EXERCISE TASK 1 => Write out, line for line, every one of the entries that follow the forum thread below (the ones giving pixel dimensions and coordinates), leaving out the pictures.

# Boarding needed in Oklahoma City



## proequine (Jul 9, 2009)

*Bridlewood Equestrian* Oklahoma City
Just happen to know of a place!
Full Care- English & Western, all breed - Multiple trainers for lessons, or "simply enjoy your horse!" 
Indoor arena, 3 Outdoor arenas- 120 acres- Trail Riding along the North Candian River see web site...

Horse boarding Oklahoma City Oklahoma Bridlewood


----------



## GoldSahara (May 4, 2010)

Welcome to OKC! I used to board at a place called Windy Hill Farm later changed to Country Time Stables (divorce settlement). I learned to ride from the owner. It is a great lower budget place and great atmosphire, but I haven't been there in several years, so I don't know how it is now. I can't seem to find it online, either. If you do find it, let me know! I would love to reconnect with them. The owner was named Leslie (I'm not sure of her last name after the divorce, it used to be Bayfield)

Also, if you hear of any good riding opprotunities or ways for someone to connect with other horse people I would love to hear about them. I own my horses at my own property now and I miss riding with other people!

And thirdly, if you are going to be buying a house, housing in OKC is really affordable. I own a house in Bethany (west of OKC) on 2 acres and it only cost 150,000. Not bad compared to the rest of the nation.

Again, welcome to OKC! I hope you love it here


----------

EXERCISE TASK 2 =>
Answer these questions using the thread about horse boarding in Oklahoma City above:
(a) How many outdoor arenas does Bridlewood Equestrian have?
(b) What name did Windy Hill Farm later take?
(c) On how many acres does the house in Bethany stand?

PROVIDED ENTRIES =>
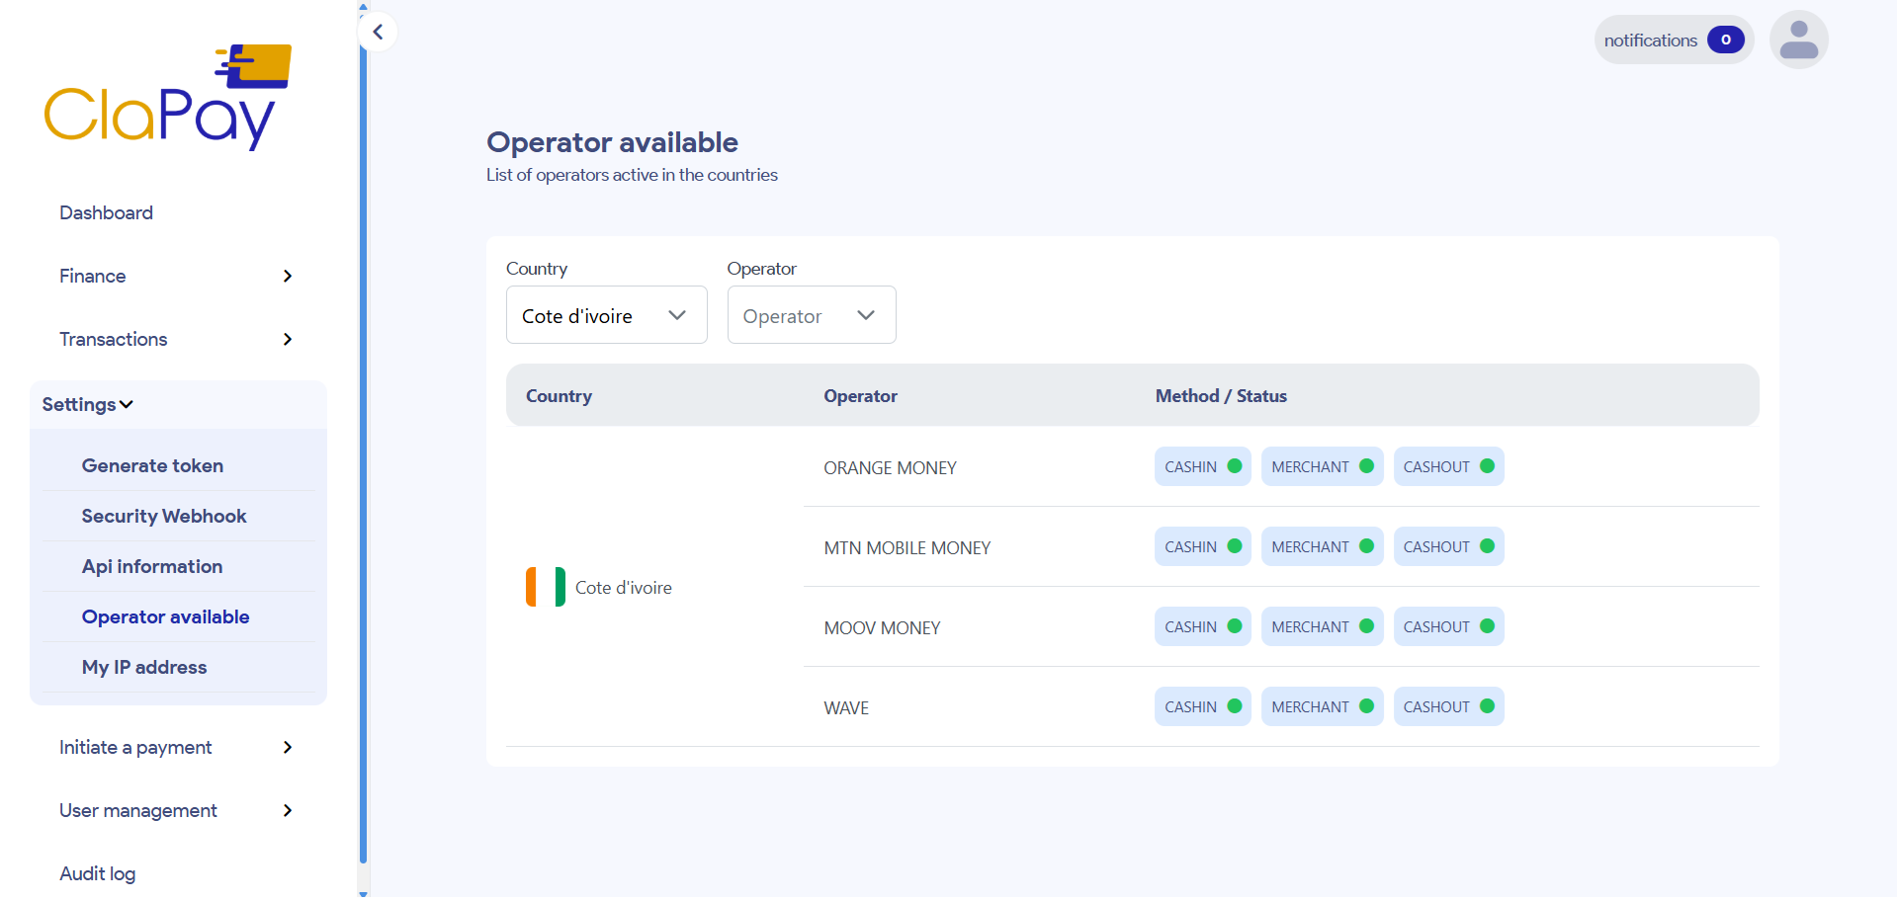Open the Audit log page
This screenshot has height=902, width=1897.
coord(97,873)
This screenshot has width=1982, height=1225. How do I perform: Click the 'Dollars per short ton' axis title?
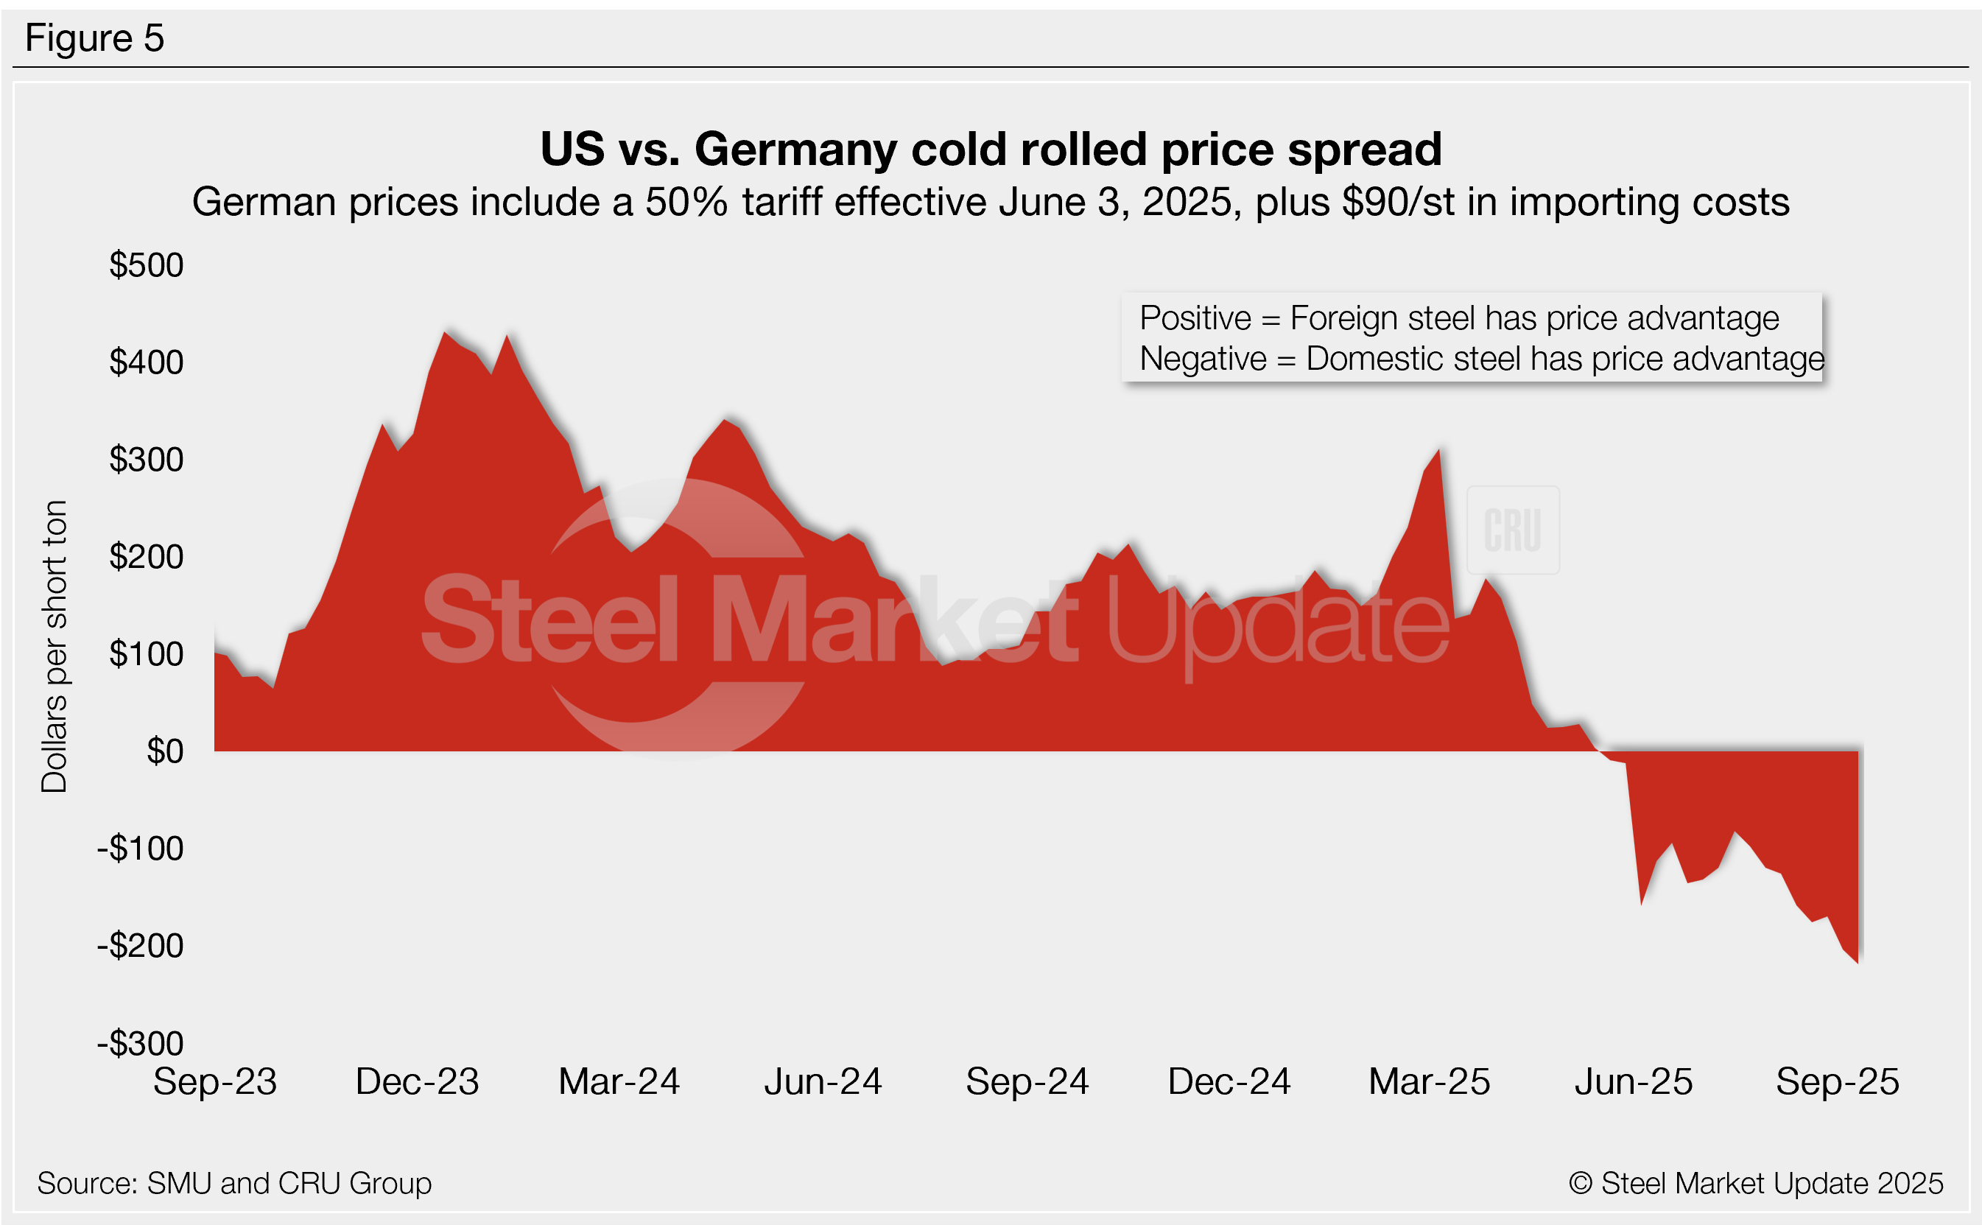pyautogui.click(x=54, y=646)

COMPLETE OUTPUT 1 =>
Open the Audit log page
This screenshot has height=902, width=1897.
coord(97,873)
This screenshot has width=1982, height=1225. How do I perform: Click the 'Dollars per short ton' axis title?
pyautogui.click(x=54, y=646)

COMPLETE OUTPUT 2 =>
(a) 3
(b) Country Time Stables
(c) 2 acres